The December unemployment numbers show a worsening picture for the District of Columbia. The official unemployment rate is 12.1%, up more than 6% since December of 2007. African American unemployment far exceeds white, with 17.6% of African Americans out of a job as opposed to 5.7% of whites.
The Economic Policy Institute has created a useful tool called Economy Track that provides quick access to employment and economic activity data. Economy Track compares the current recession to prior economic downturns and shows that unemployment is worse and the recession more sustained that anything within the last 30 years. The crisis is likely to deepen. Unemployment has risen steadily with no sign of abating. Even when it turns around, it will take a long time to recover.
During this crisis, it is important that the District implement measures to support those who lived in poverty before the recession as well as those driven into poverty by it. Measures might include:
- Implement expansions to the Food Stamp program that have already been authorized. In June 2009, the District Council unanimously enacted legislation to expand the Food Stamp program to include families up to 200% of poverty (from 130%). The expansion was to be in place with the new budget on October 1. It has still not happened, leaving tens of thousands of people at risk for inadequate nutrition. Protect TANF. District officials attempted this summer to throw entire families off of TANF for program violations. Under current law, sanctions are limited to a partial reduction in the grant.
- Adequately staff the Department of Human Services to ensure that applications for benefits are timely and accurately processed. Staffing shortages are creating real harm to people in need.
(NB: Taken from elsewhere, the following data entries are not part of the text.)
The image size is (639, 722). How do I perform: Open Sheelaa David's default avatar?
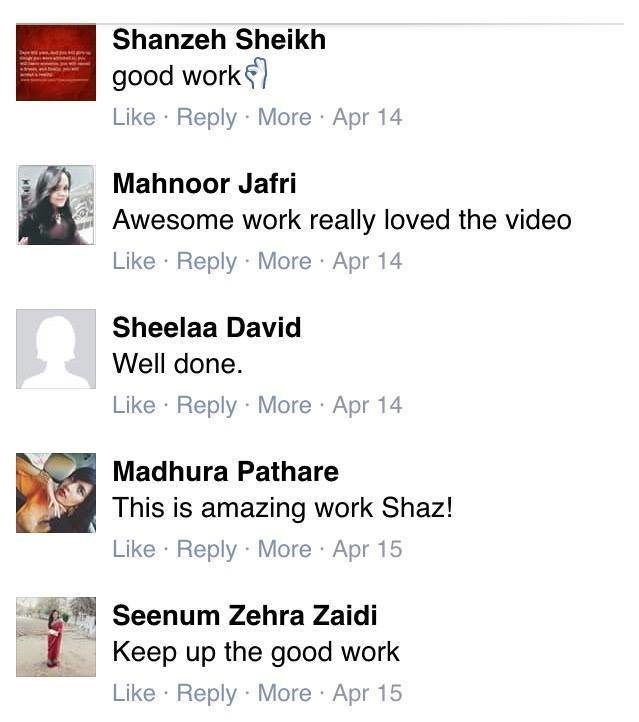[x=56, y=349]

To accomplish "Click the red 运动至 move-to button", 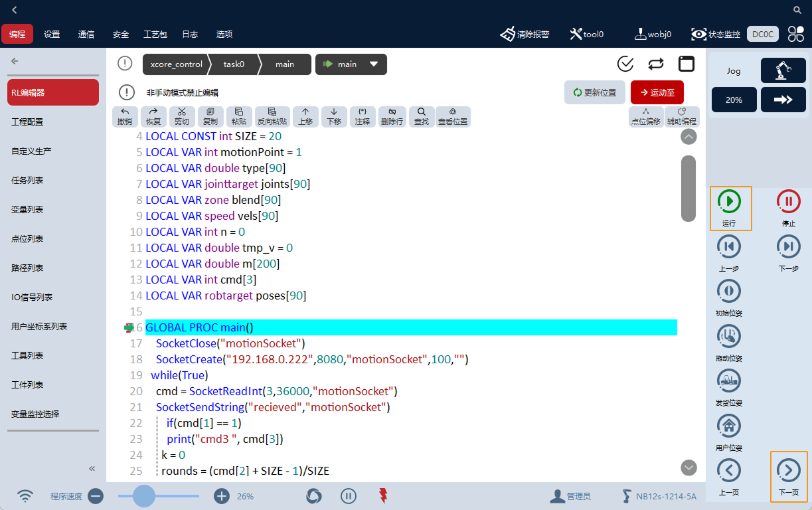I will coord(657,92).
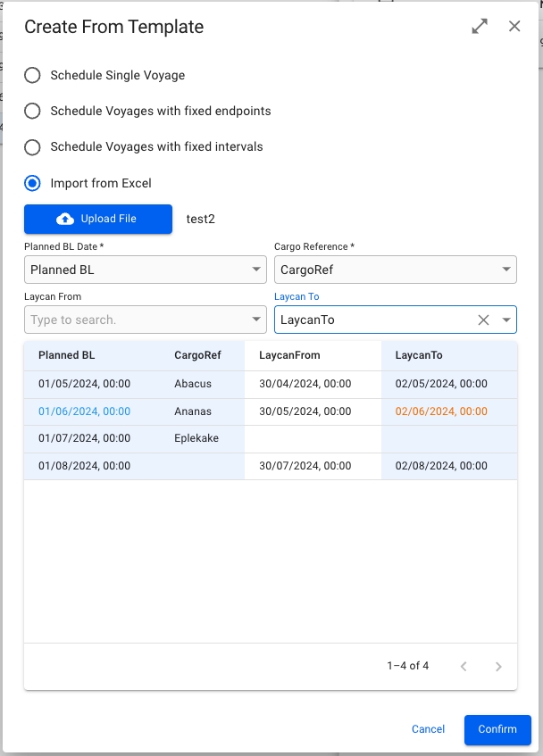Click the Eplekake cargo reference cell
The width and height of the screenshot is (543, 756).
(196, 438)
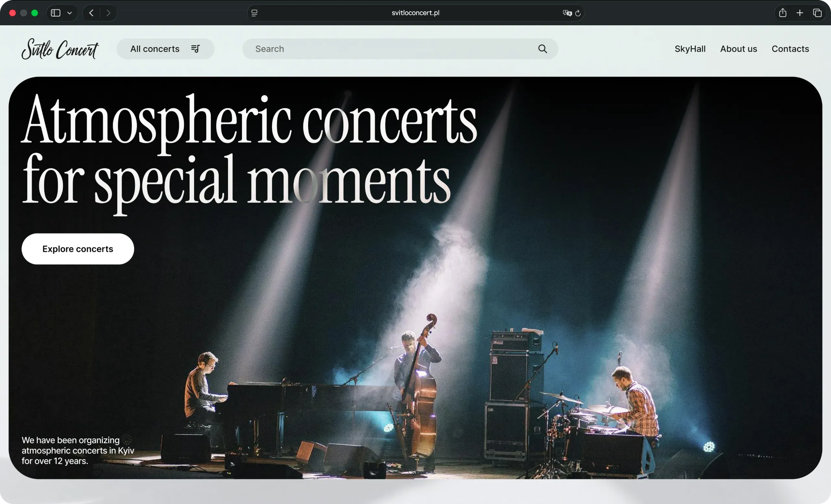Click the magnifying glass search icon
Image resolution: width=831 pixels, height=504 pixels.
tap(542, 49)
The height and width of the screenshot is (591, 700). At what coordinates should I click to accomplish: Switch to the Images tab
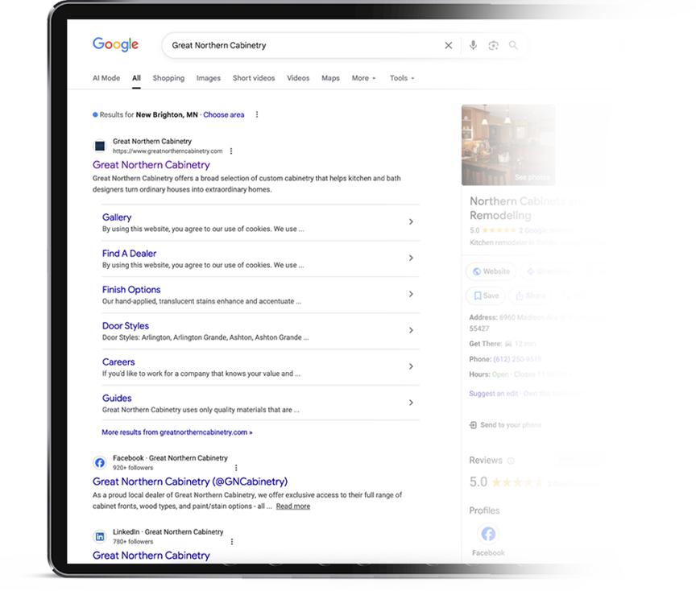pos(209,78)
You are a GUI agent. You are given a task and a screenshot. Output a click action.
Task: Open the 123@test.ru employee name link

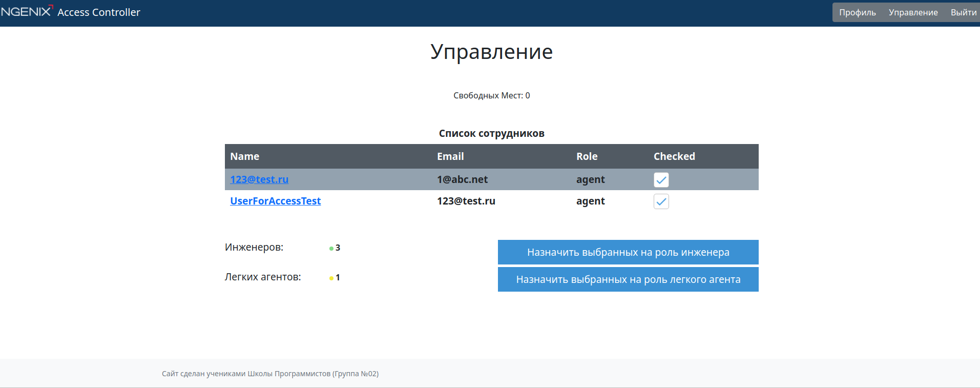tap(259, 179)
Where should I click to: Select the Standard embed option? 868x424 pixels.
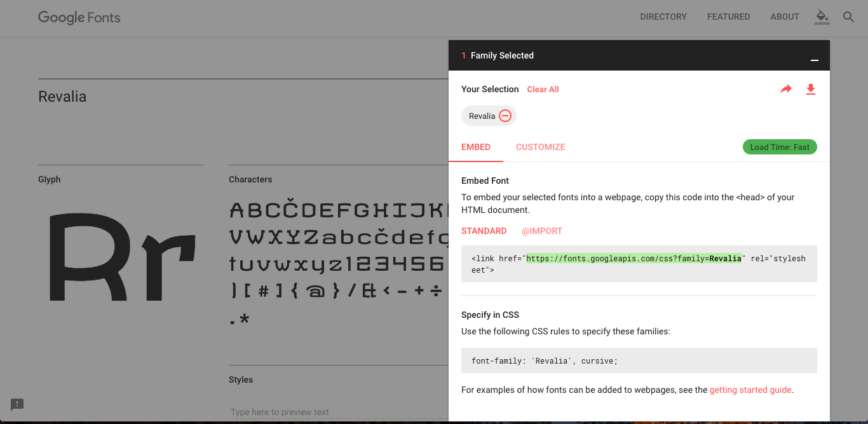click(484, 231)
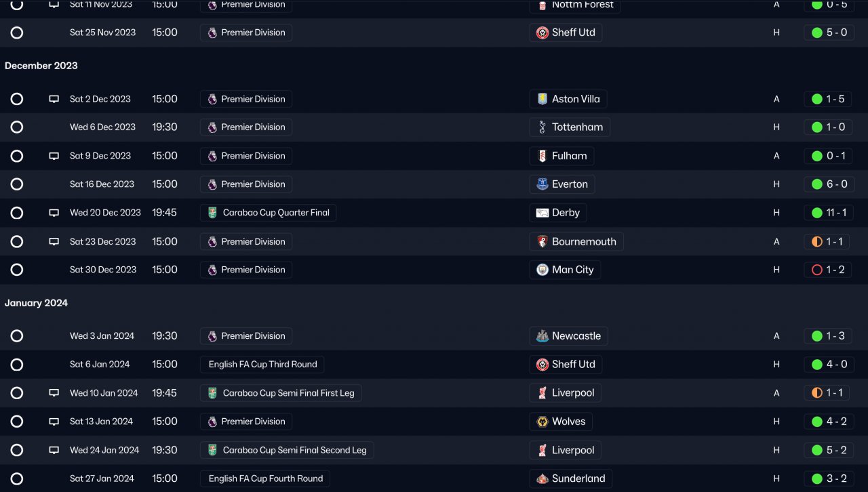868x492 pixels.
Task: Click the TV icon for Aston Villa fixture
Action: coord(54,99)
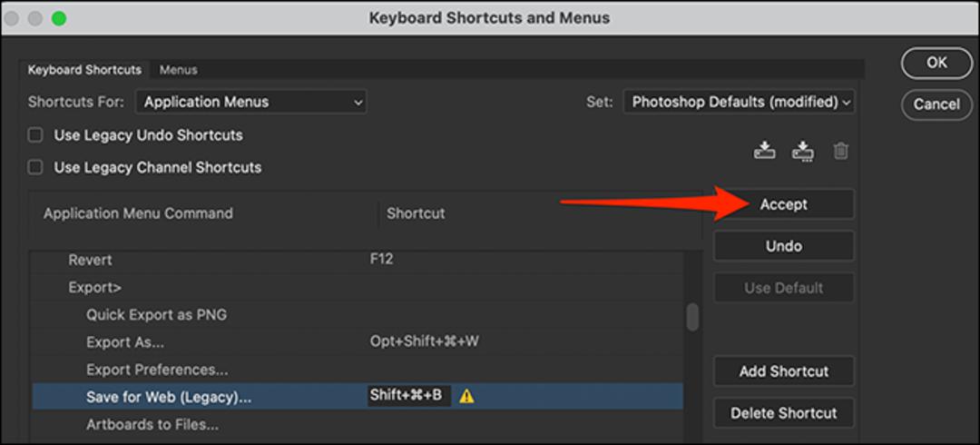The image size is (980, 445).
Task: Click the Undo button
Action: tap(784, 246)
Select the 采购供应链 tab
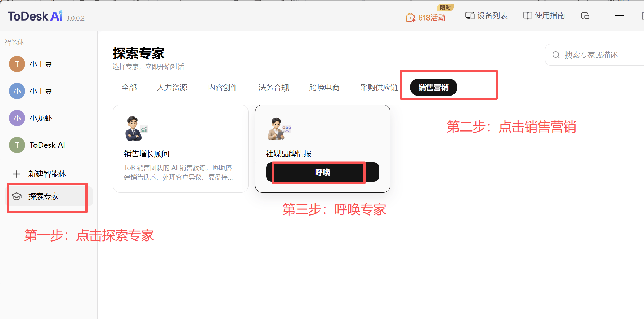 (379, 88)
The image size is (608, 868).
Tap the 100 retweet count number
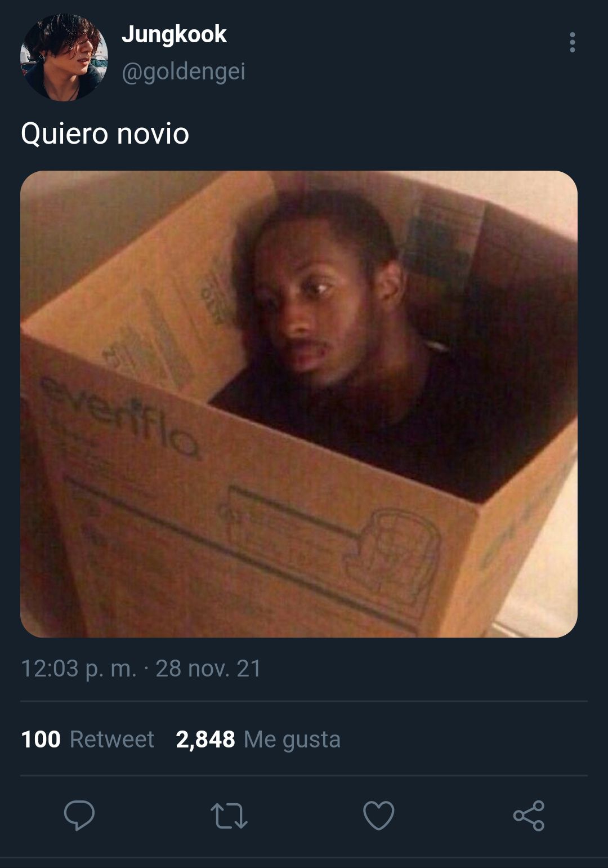[41, 739]
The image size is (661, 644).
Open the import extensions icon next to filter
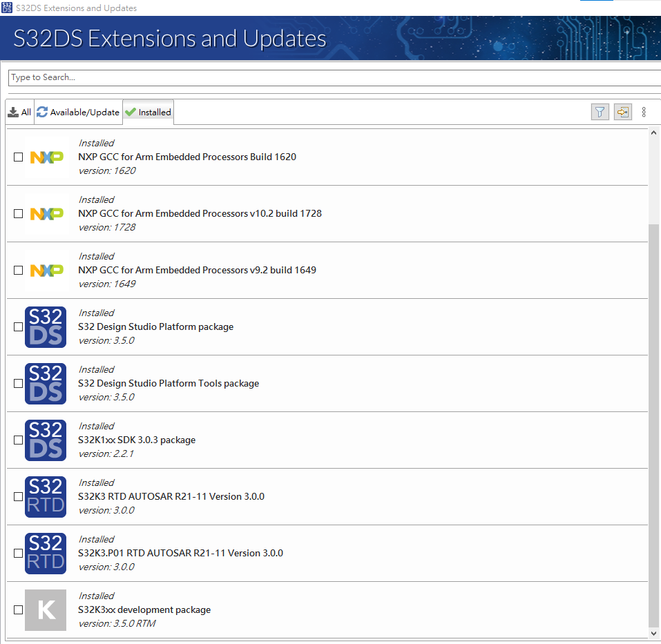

- Restore local housing vouchers that were eliminated from the budget in July. Stable housing not only reduces homelessness, but increases academic success in children and reduces hunger
- Fix the Department of Employment Services and create a real plan to put District residents to work. Increased access to jobs, living wages and child care are among the most effective strategies to move families out of poverty. Rather than sustain families in economic limbo, the District should strive to create meaningful income through work for all residents.